Many consumers dread the new car shopping experience, complete with the hard sell, price haggling and anxiety about overpaying for their vehicle. A revolution, however, could be on the way with TrueCar’s negotiation-free car purchase and sale platform, which offers buyers insight into what other individuals actually paid. Megatrends spoke to TrueCar President John Krafcik about the company’s latest efforts to bring transparency to the car buying process.
Price confidence
“Our product is price confidence,” explained Krafcik. “We believe car buying should be fair, fast and fun. We like to be beacons of transparency.” This transparency covers a fair price for buyers and for dealers.
While consumers are concerned about being cheated on price, dealers are struggling to make a living. A recent study by TrueCar indicated that most consumers believe dealers are making much bigger margins than they really are. While most of the study respondents estimated dealer margins at about 20%, data from the ADA indicates the truth is closer to 3.8% front-end gross profit. “It means there is definitely a problem to solve,” Krafcik said. At the moment, new car dealers in the US are losing money on about one out of four car deals.

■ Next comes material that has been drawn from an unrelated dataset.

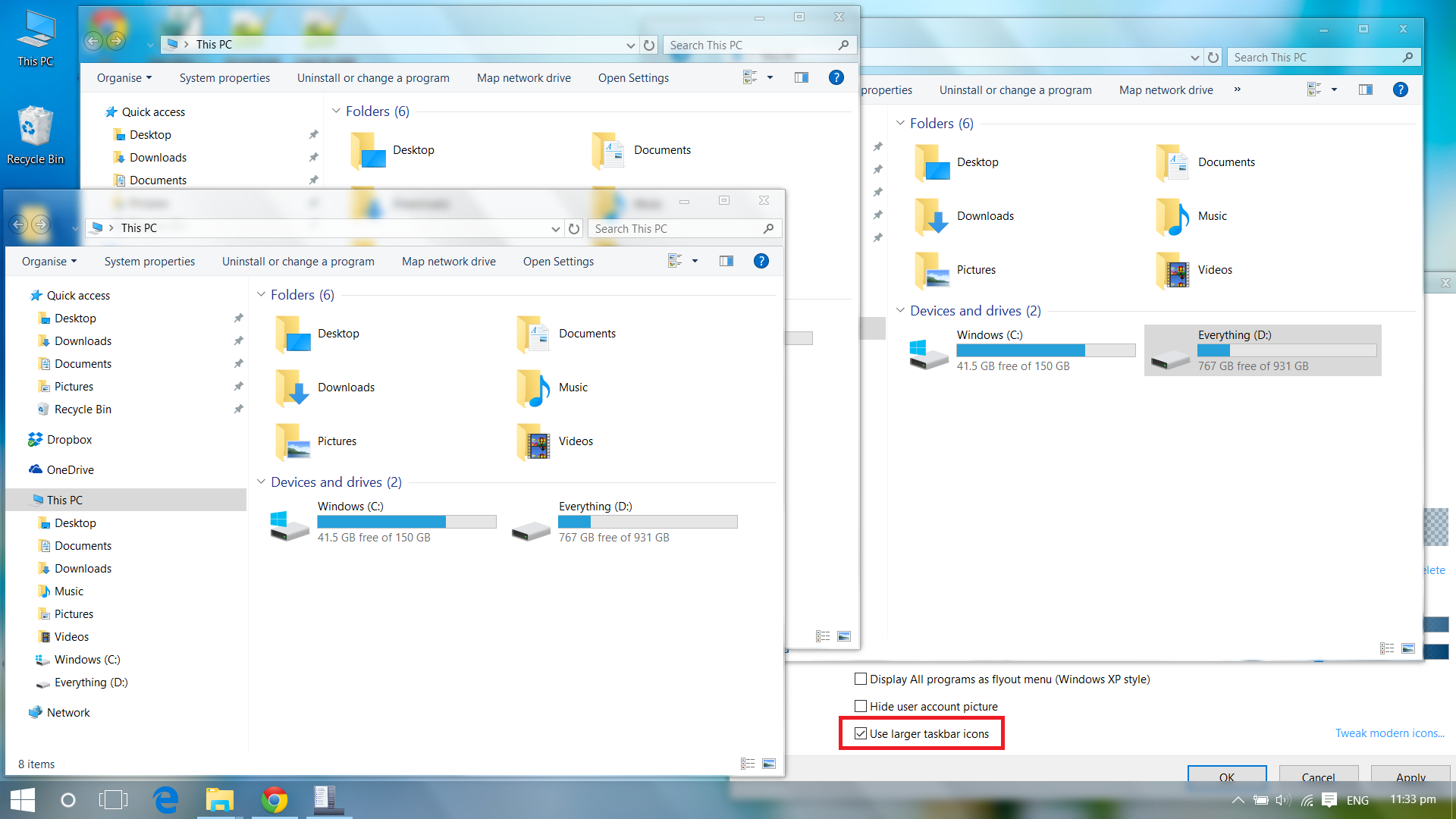Check Display All programs as flyout menu
This screenshot has width=1456, height=819.
[x=861, y=679]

“What if we were able to, with our access to different streams of data, present that data and share with consumers real time transaction data for prices that folks paid for cars configured just the way they are configuring it?” said Krafcik. “What we are really doing is enabling negotiation-free transactions for buyers and sellers by providing price confidence.”
From greed to anxiety
TrueCar’s consumer facing promise is ‘Save time, save money and never overpay’, but it didn’t used to be. A couple years ago, the slogan was ‘Pay the lowest price’, an approach that proved unviable for dealers. “It was an unsustainable model,” explained Krafcik. “The TrueCar model at that time made it easy for dealers to essentially press one button on our interface with them to re-price all their inventory to be the lowest price in a market area. If one dealer did that, another dealer wouldn’t be too happy about it; they would do the same thing. It quickly spiralled with prices going down and down. It was definitely an unsustainable model. We had to step back because dealers were dropping off our programme. We tried to understand their points of view and we got a good education.”

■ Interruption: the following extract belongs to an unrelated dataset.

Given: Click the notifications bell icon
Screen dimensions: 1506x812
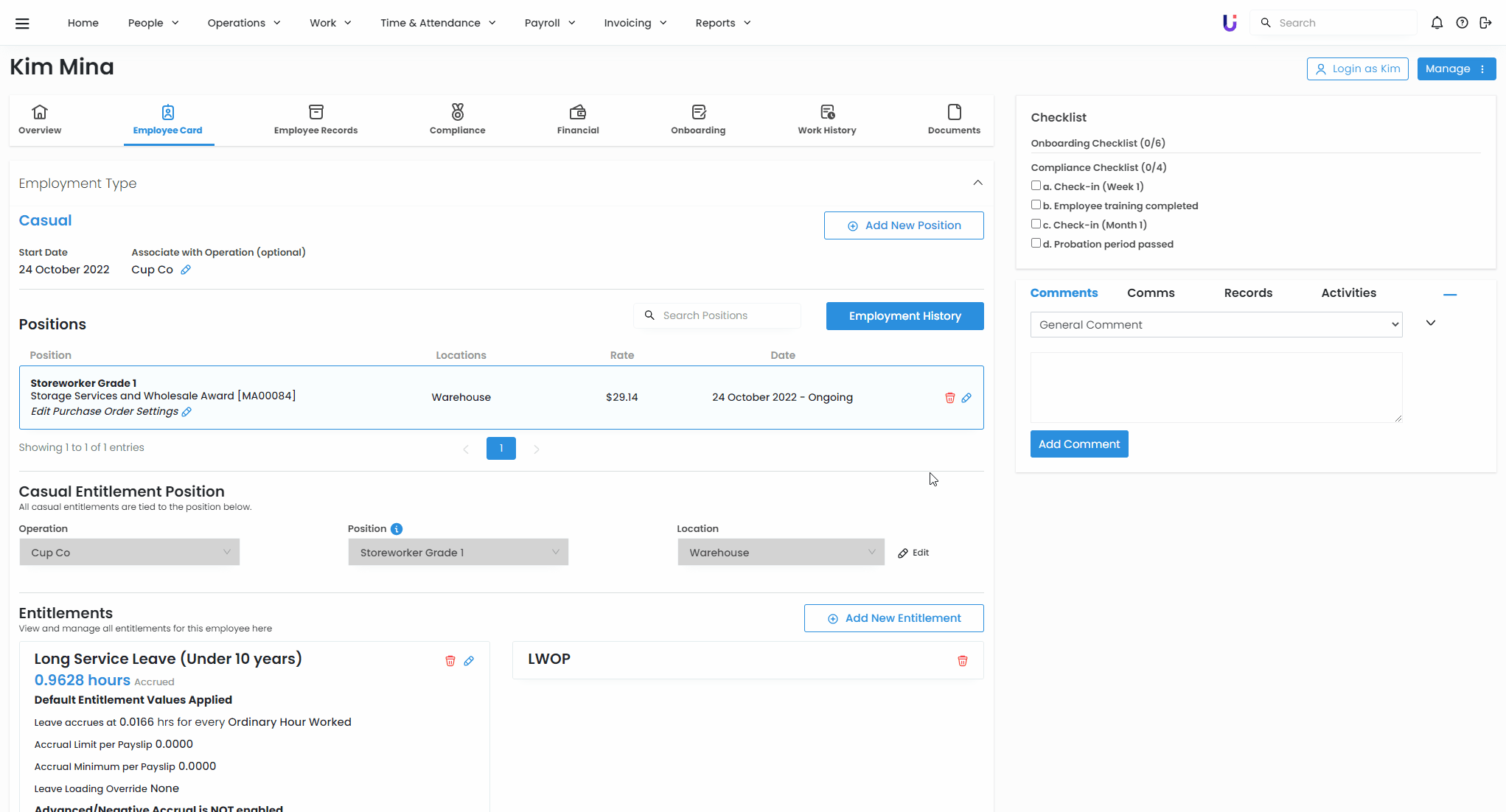Looking at the screenshot, I should (1437, 23).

TrueCar adjusted its model in several ways, yielding data tools for consumers and dealers that “helped them judge the right price, the market clearing price, for their inventory so there could be balance,” explained Krafcik. “With this transition we’ve gone from appealing to the consumer’s sense of greed to trying to alleviate the consumer’s anxiety about paying too much. It allows us to create an umbrella under which consumers are confident they are getting a great price but that they are not going to put the dealer in a situation where they’re losing money on a deal.”
New innovations
The new car buying journey very often also involves the sale of an older model to make way for the new one. Getting a fair price for this model poses a challenge and many shoppers are convinced they won’t get a fair price from the dealer. In the US, in 75 out of 100 new car purchases, the customer needs to dispose of an older car. In about 35 of those instances, the consumer will trade in the car at the dealership where he is buying the new one. The other 40 times, buyers take on the hassle of selling the older model themselves.
“Car shoppers feel that they’re not going to get a fair price,” explained Krafcik. “The ironic part is that new car dealers really want late model used cars because that’s the biggest margin.” He noted that the dealer margin on used cars is about 12%, compared to just 3.8% for new cars.
TrueCar is once again here to help, said Krafcik. It recently developed a mobile application called ‘Sell My Car’, which enables consumers to receive an upfront offer on their current vehicle. A consumer needs only to download the Sell My Car app, complete a 10-15 minute survey on the car details and provide photos. The information is then submitted to participating dealers, and within 24 hours the consumer will receive offers for the car from TrueCar Certified Dealers.
This is the first application to come out of the newly established TrueCar Labs incubator, and additional innovations for the automotive ecosystem will follow. The latest one under development addresses buyers that are in the market for an upgrade. The app would take in information regarding the consumer’s current model and those vehicle models in which the consumer is interested. The app could alert the buyer should a specific new model become available with a monthly payment within a certain range of what he is already paying. “The acquisition of a new product could be as simple as pressing an Upgrade option, pressing ‘I’ll take that one’, driving to the dealer and coming out in an hour with the new car,” said Krafcik.
This application is still “something for the future,” cautioned Krafcik, with no launch date yet on the cards. In terms of preparing for the future, TrueCar is working in various ways to respond to the numerous market trends at work. So far, it is making solid headway in its mission towards transparency.
The company has been in place for about ten years and had its IPO on 16 May this year. Of the 32,000 franchised dealers in the US, TrueCar has about 8,000 dealer partners. “Investors seem to understand our mission,” said Krafcik. “Consumers certainly seem to get it, and our dealer partners really embrace our model.”